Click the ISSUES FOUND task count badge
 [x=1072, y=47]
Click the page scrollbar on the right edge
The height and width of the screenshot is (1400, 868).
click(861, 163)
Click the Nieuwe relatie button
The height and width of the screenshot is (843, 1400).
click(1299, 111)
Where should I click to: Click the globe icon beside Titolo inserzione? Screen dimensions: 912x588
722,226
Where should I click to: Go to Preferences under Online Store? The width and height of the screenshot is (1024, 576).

### WHAT IS REQUIRED
Repeat the listing exactly.

### EXERCISE RESULT
Click the ISSUES FOUND task count badge
 [x=1072, y=47]
Click the page scrollbar on the right edge
The height and width of the screenshot is (1400, 868).
click(861, 163)
Click the Nieuwe relatie button
The height and width of the screenshot is (843, 1400).
click(1299, 111)
Where should I click to: Click the globe icon beside Titolo inserzione? Screen dimensions: 912x588
722,226
Where should I click to: Go to Preferences under Online Store? The width and height of the screenshot is (1024, 576).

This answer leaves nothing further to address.